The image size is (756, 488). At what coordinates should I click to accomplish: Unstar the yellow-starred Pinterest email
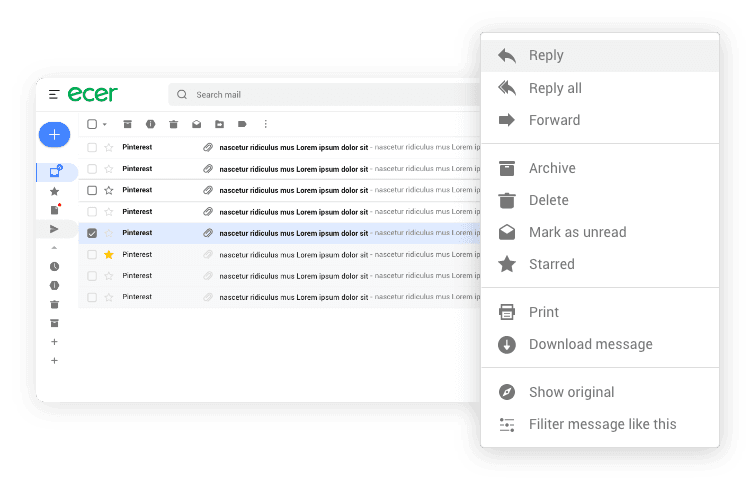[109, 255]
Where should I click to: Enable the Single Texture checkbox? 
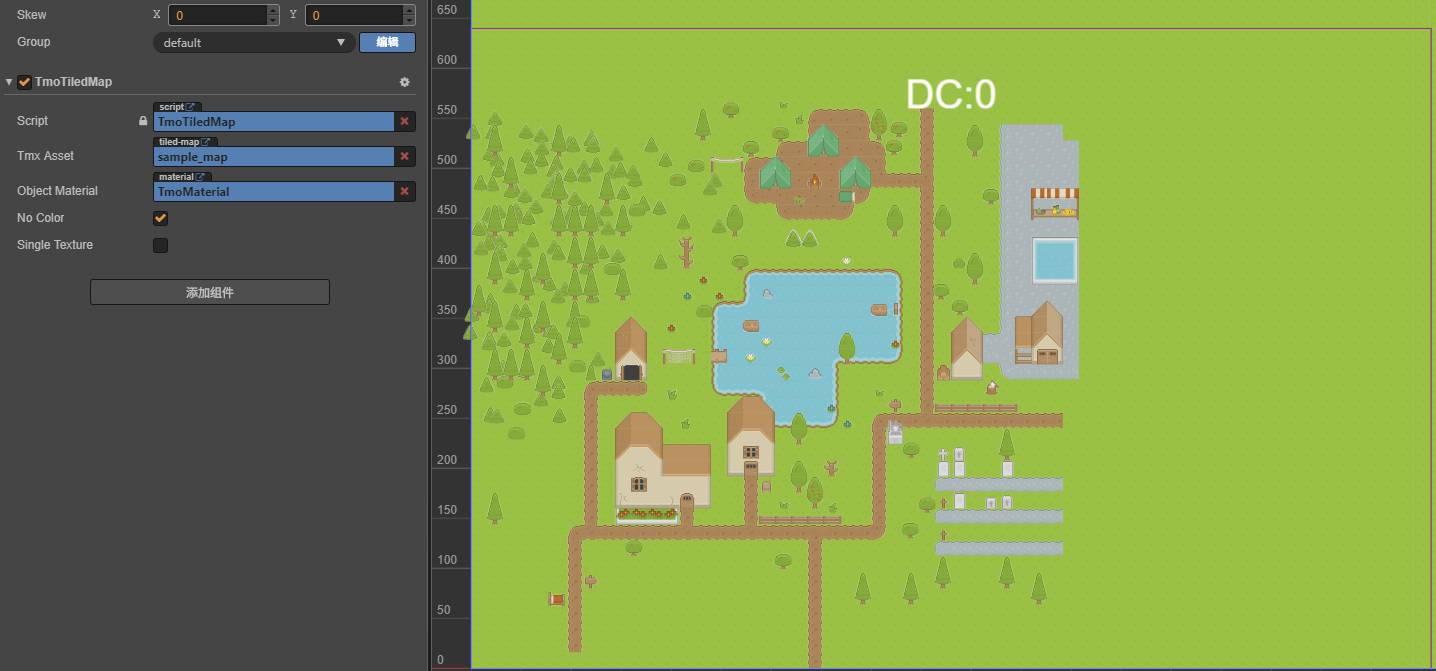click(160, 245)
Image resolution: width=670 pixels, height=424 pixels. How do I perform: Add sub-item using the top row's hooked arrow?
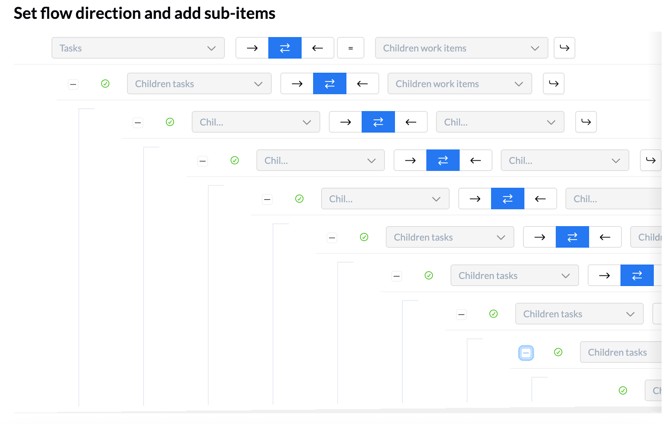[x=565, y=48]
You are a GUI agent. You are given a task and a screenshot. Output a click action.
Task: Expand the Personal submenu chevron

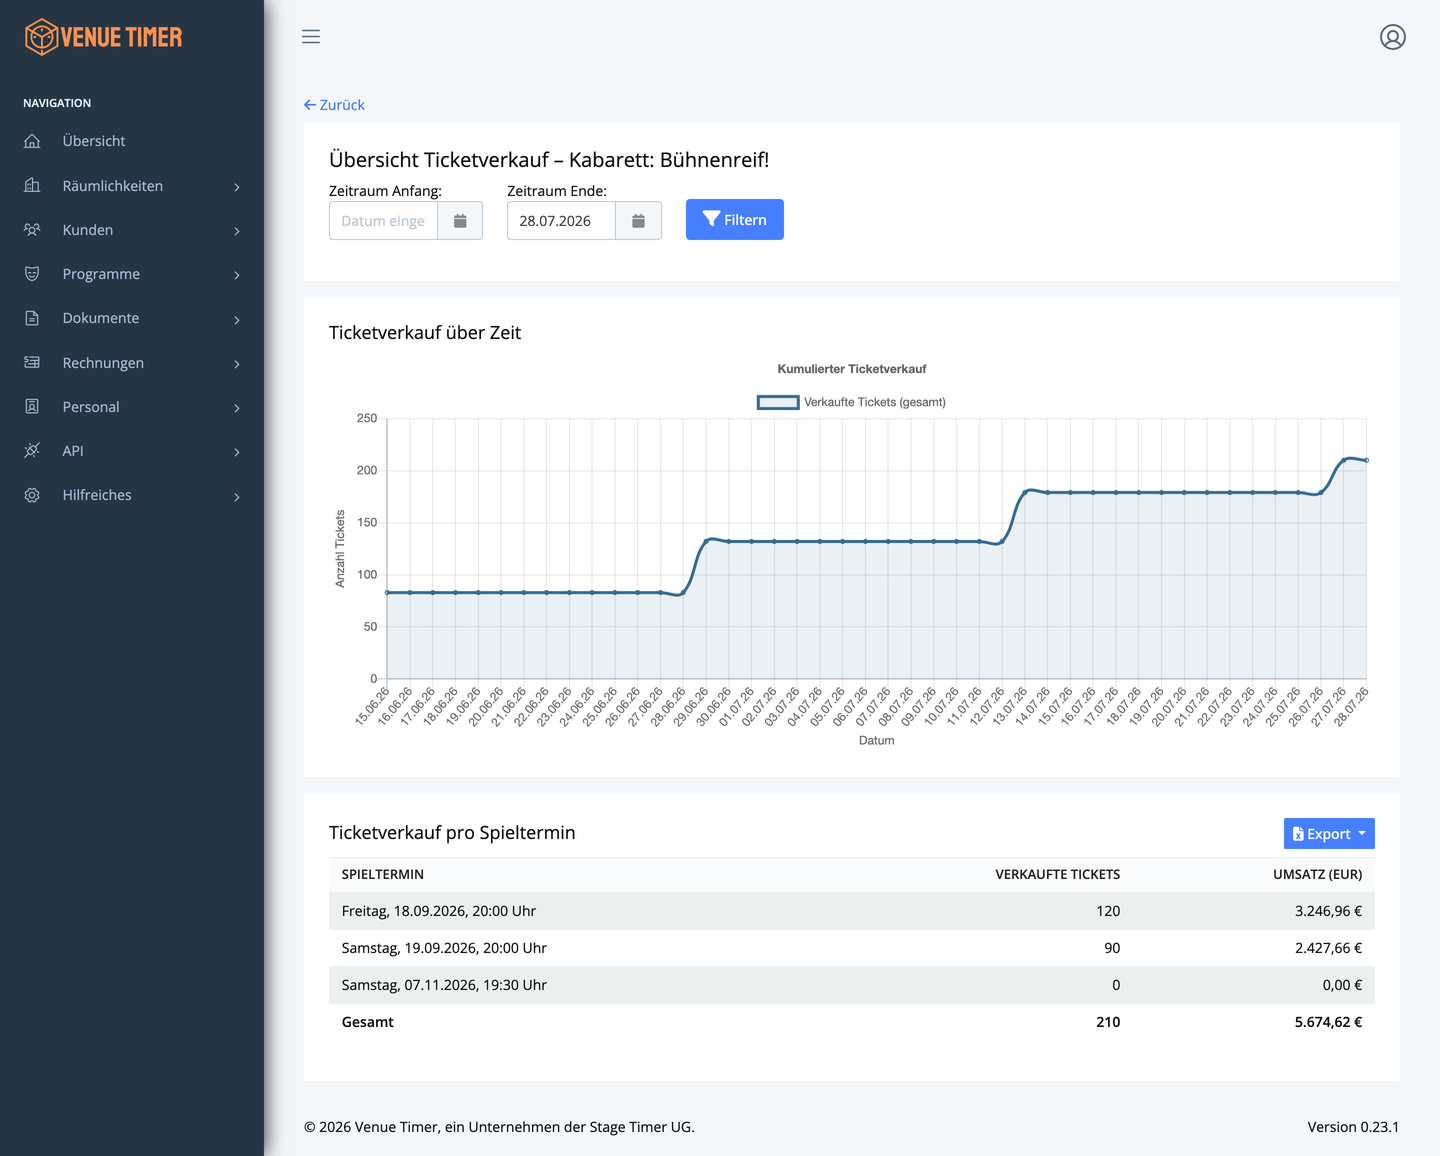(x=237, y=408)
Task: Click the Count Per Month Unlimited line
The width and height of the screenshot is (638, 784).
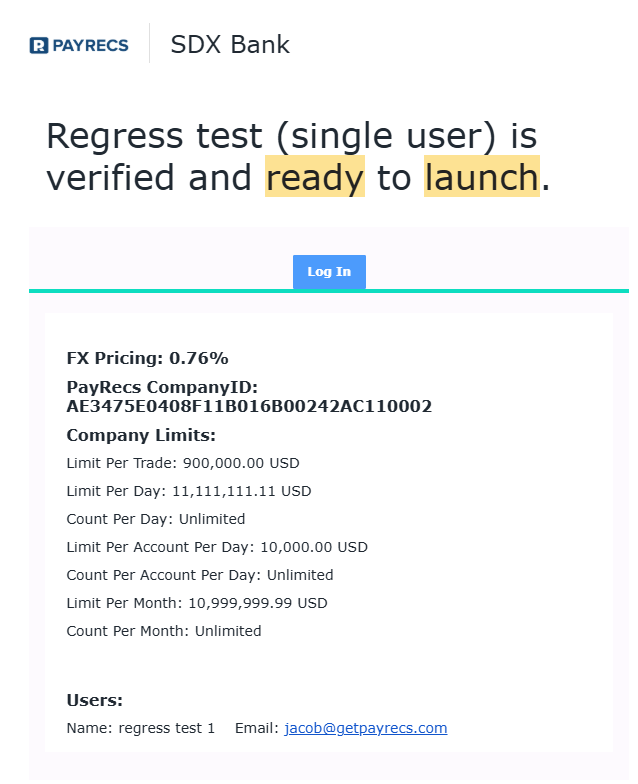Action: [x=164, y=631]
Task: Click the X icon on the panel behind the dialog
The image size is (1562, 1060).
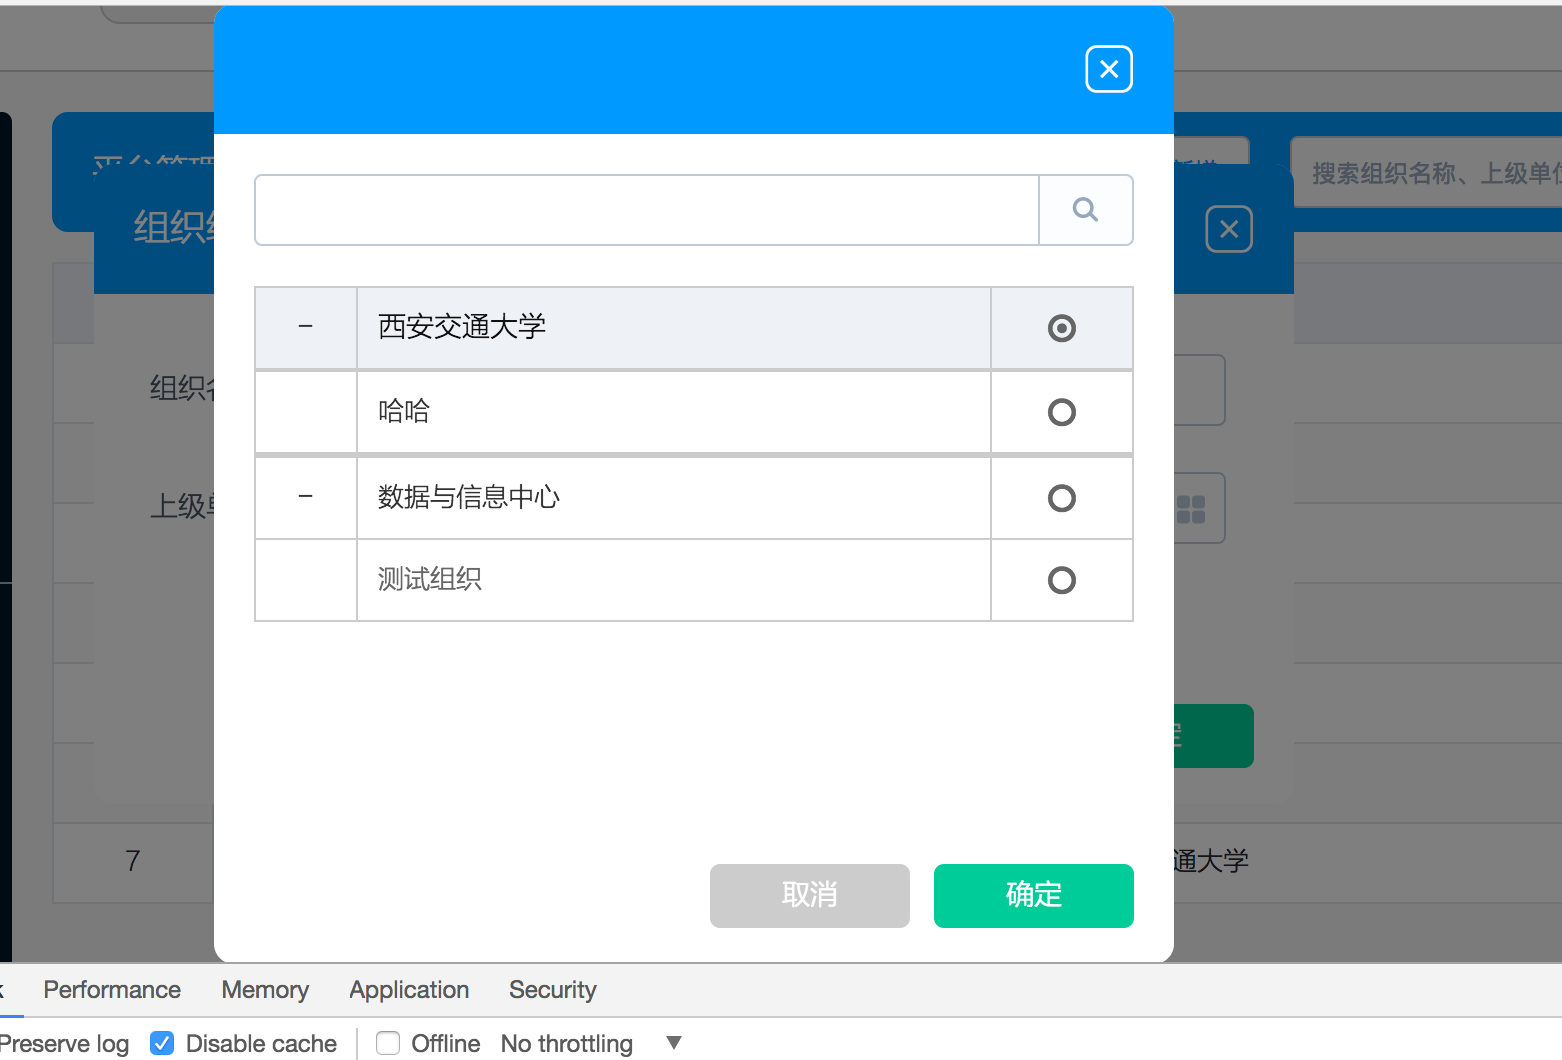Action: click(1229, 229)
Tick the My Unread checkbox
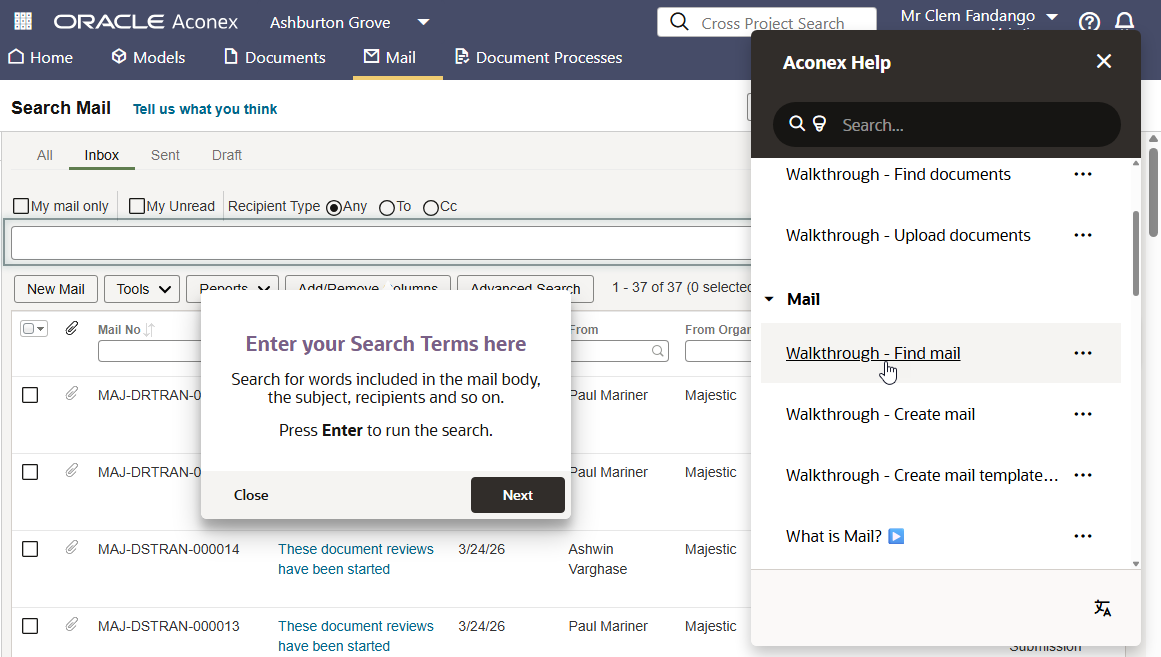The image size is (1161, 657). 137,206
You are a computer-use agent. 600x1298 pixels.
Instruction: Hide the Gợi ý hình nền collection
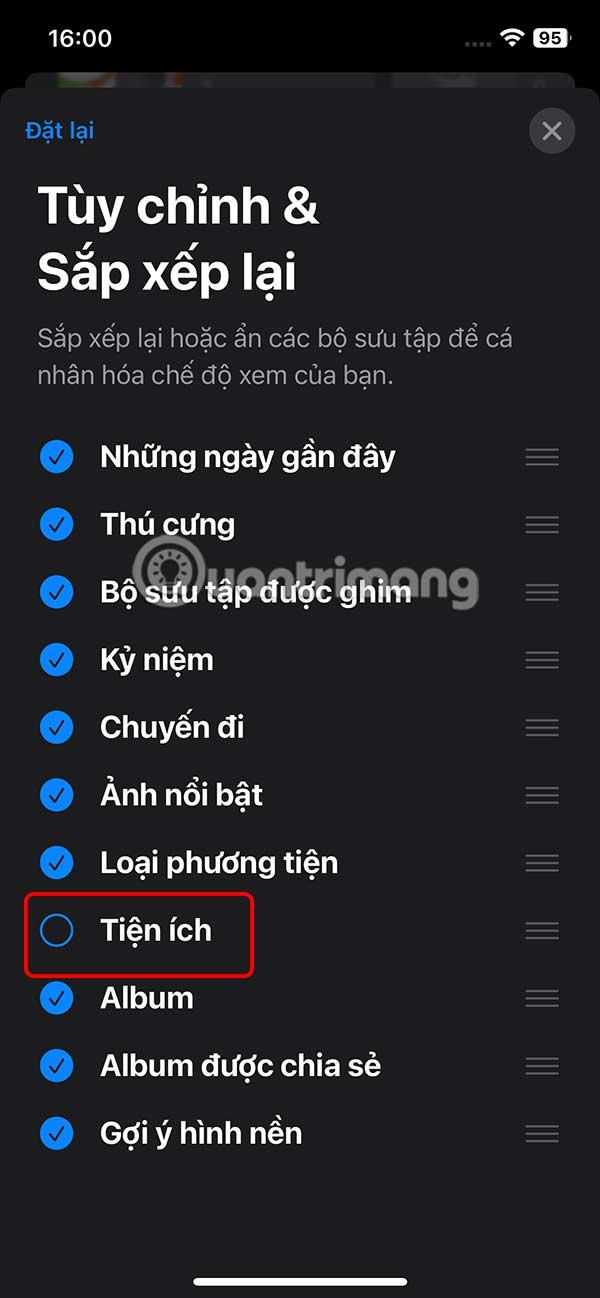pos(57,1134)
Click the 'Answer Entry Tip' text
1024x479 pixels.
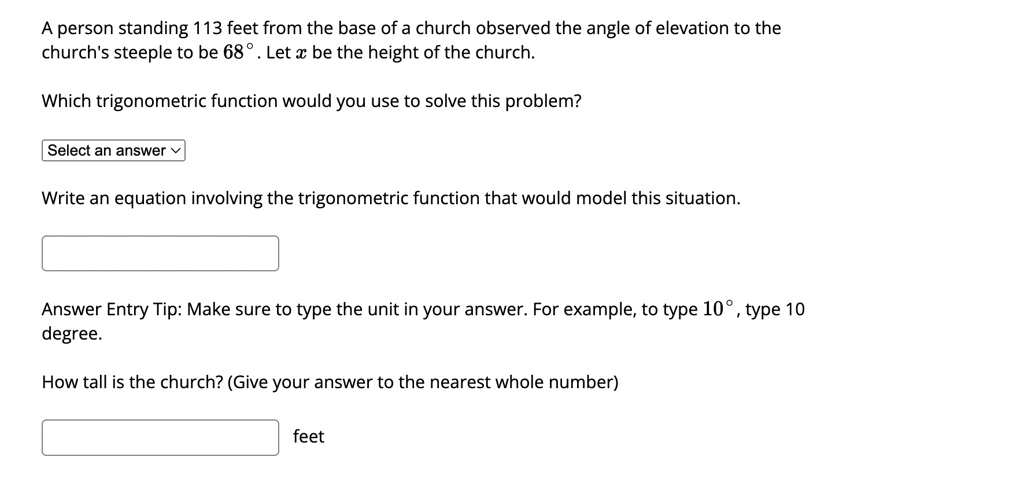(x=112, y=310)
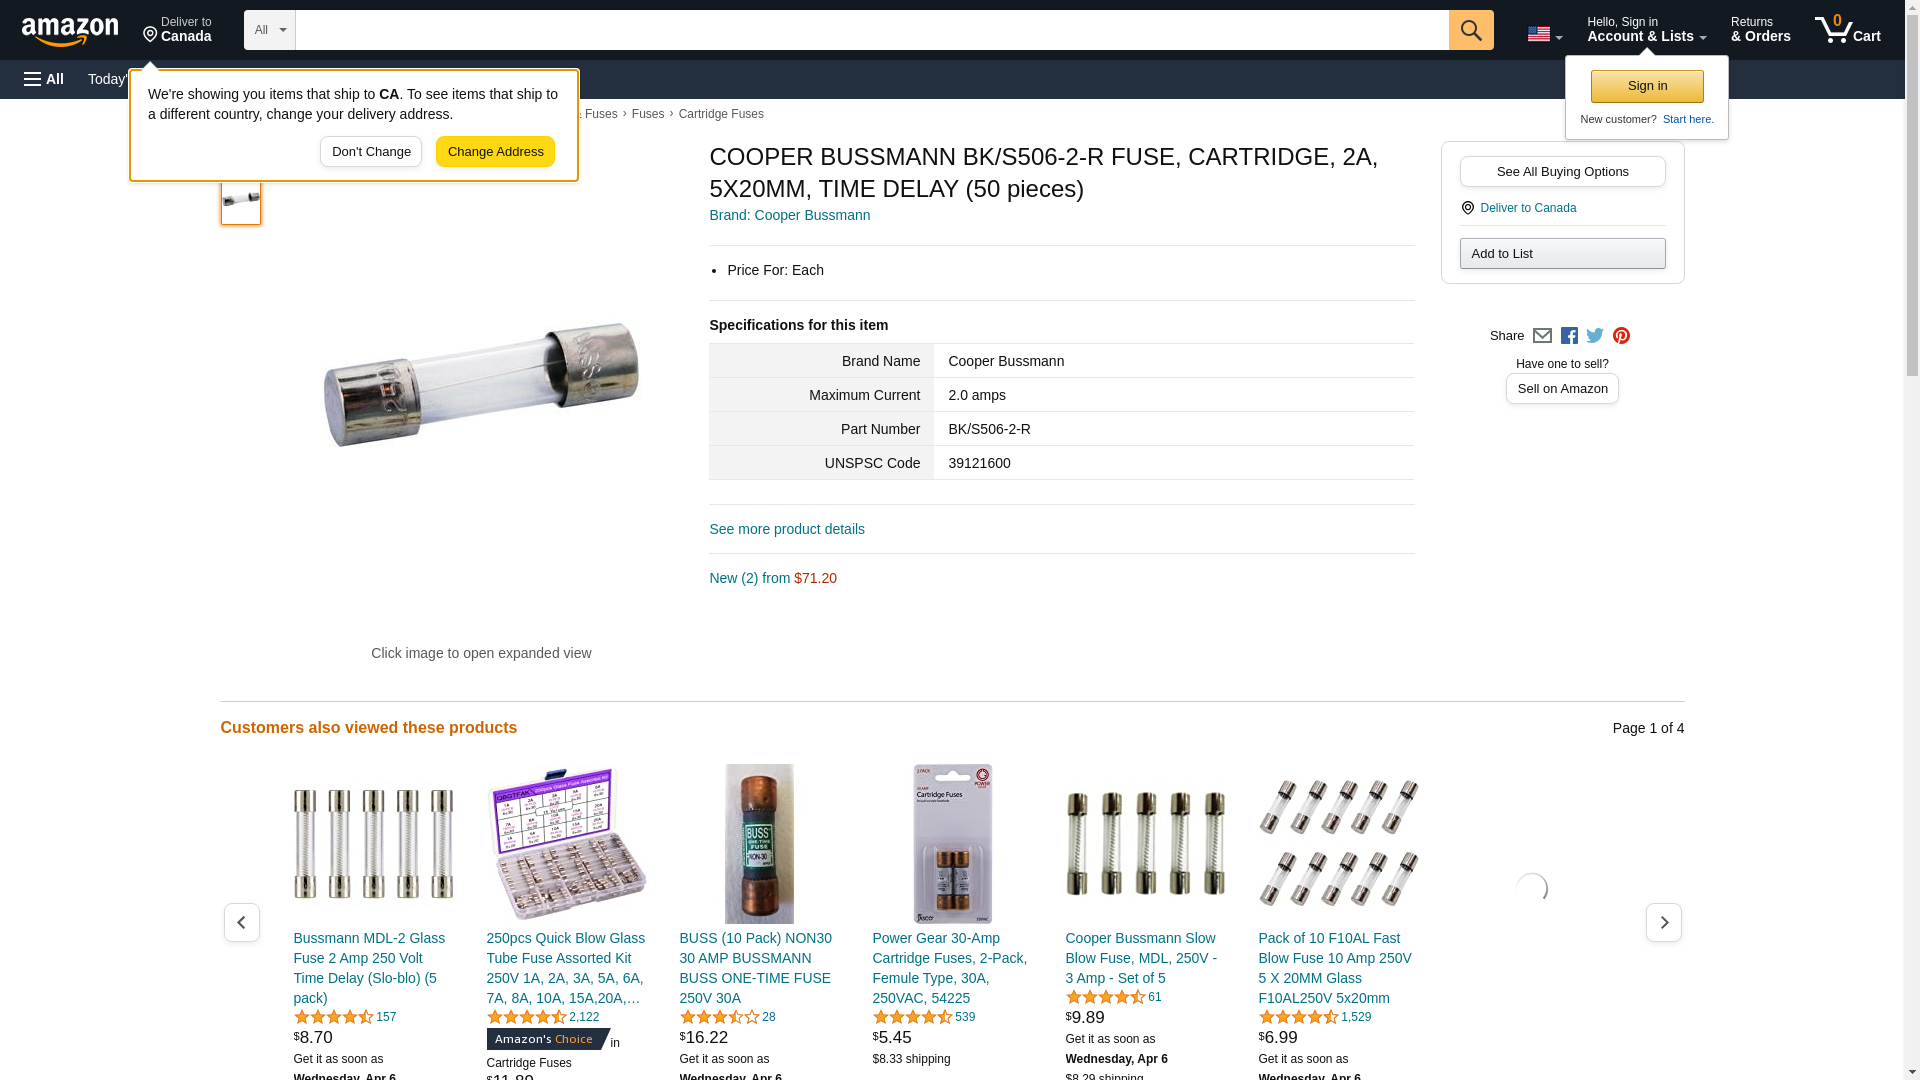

→ Exercise aim
Your answer must be the records above, copied exactly, with no pictures.

→ Task response
The image size is (756, 488). At what coordinates should I click to accomplish: Unstar the yellow-starred Pinterest email
[109, 255]
Where should I click to: Enable the Single Texture checkbox? 
click(160, 245)
Image resolution: width=670 pixels, height=424 pixels. How do I perform: Add sub-item using the top row's hooked arrow?
[x=565, y=48]
You are a GUI agent. You are given a task and a screenshot. Output a click action.
Task: Expand the Personal submenu chevron

(x=237, y=408)
Task: Click the Count Per Month Unlimited line
The width and height of the screenshot is (638, 784).
Action: [x=164, y=631]
Task: Click the X icon on the panel behind the dialog
The image size is (1562, 1060).
Action: click(1229, 229)
Tick the My Unread checkbox
The image size is (1161, 657). 137,206
You are a computer-use agent. 600x1298 pixels.
Instruction: Hide the Gợi ý hình nền collection
pos(57,1134)
Click the 'Answer Entry Tip' text
1024x479 pixels.
(x=112, y=310)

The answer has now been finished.